- Opening Delimiter -
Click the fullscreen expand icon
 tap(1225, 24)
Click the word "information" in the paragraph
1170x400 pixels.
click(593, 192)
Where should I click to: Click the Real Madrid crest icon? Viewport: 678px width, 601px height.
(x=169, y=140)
- Closing Delimiter -
- Opening Delimiter -
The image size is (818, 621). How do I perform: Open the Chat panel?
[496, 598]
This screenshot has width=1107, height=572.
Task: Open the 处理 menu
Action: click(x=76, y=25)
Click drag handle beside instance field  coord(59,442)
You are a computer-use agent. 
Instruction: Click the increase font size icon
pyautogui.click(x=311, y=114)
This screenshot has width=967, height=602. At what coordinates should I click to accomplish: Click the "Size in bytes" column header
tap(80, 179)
- Closing Delimiter -
_ABOUT THIS TASK_
Starting at the line with "The image size" and ending at the line with "You are a computer-use agent.", print each line of the listing above exactly, with no other lines.

_THE ANSWER_
The image size is (818, 621). How do I perform: Open the Chat panel?
[496, 598]
This screenshot has width=1107, height=572.
Task: Open the 处理 menu
Action: click(x=76, y=25)
Click drag handle beside instance field  coord(59,442)
You are a computer-use agent. 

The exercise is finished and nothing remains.